Hija del escritor y profesor mexicano Alex Sela y de la norteamericana Alexandra Karames, Lhasa tuvo una infancia propia de hippies itinerantes. Sus padres las metieron a ella y a sus tres hermanas en un autobús escolar que habían comprado y les dieron una vida nómada en la que recorrieron ampliamente los Estados Unidos, sin ir al colegio (papá y mamá se encargaron personalmente de desasnarlas), que permitió a Lhasa empezar a cantar en cafés de San Francisco a los 13 años. Ya adolescente, vio cómo sus hermanas se trasladaban al Canadá para estudiar circo (una es payasa, la otra funambulista y la tercera acróbata) y se reunió con ellas a los 19 años, quedándose a vivir en Montreal la gran parte del tiempo que le quedaba en este mundo.

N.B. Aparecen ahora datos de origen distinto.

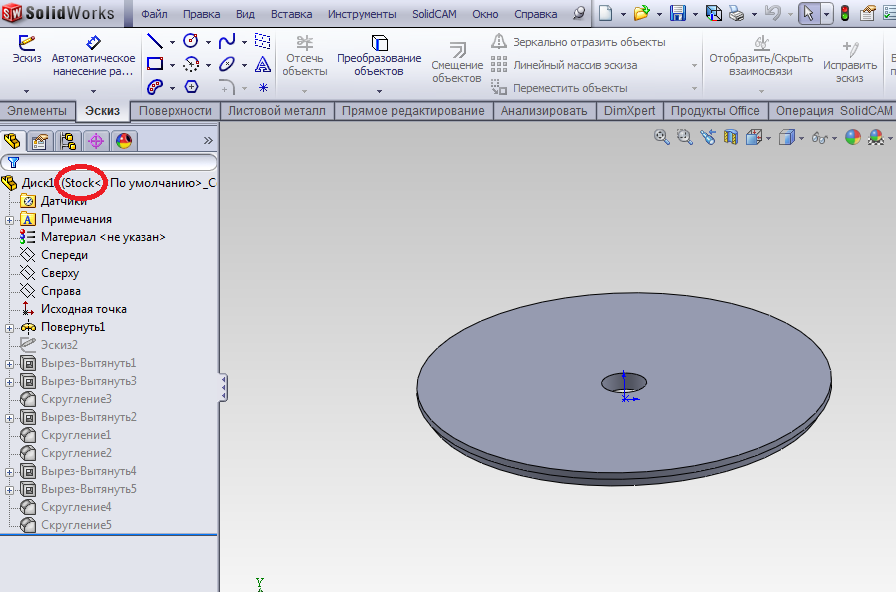Click the sketch Text tool icon
896x592 pixels.
(x=262, y=64)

Su primer álbum, La llorona, fue una muy agradable sorpresa. Cantado mayoritariamente en español e inglés, constituye una buena muestra de esa mujer que creció escuchando a Billie Holiday y a Chabuca Granda y a la que su peculiar recorrido vital había empujado hacia la mezcla de idiomas y de culturas. En 2003 llegó la que para mí es su obra maestra, The living road, cantado en inglés, español y francés y que incluye una de las canciones más tristes y más bellas que uno haya escuchado en su vida, La frontera, a la que sigo recurriendo cada vez que necesito algo de ese sufrimiento y de esa melancolía que te hacen compañía en vez de contribuir a tu depresión (de hecho, recurro a Lhasa como lo hago con el británico Nick Drake o el fadista portugués Alfredo Marceneiro; es decir, cuando necesito una sobredosis de tristeza y sensibilidad musicales para llegar dignamente a la mañana siguiente y, sobre todo, para que alguien me ayude a atravesar la noche, que diría Kris Kristofferson.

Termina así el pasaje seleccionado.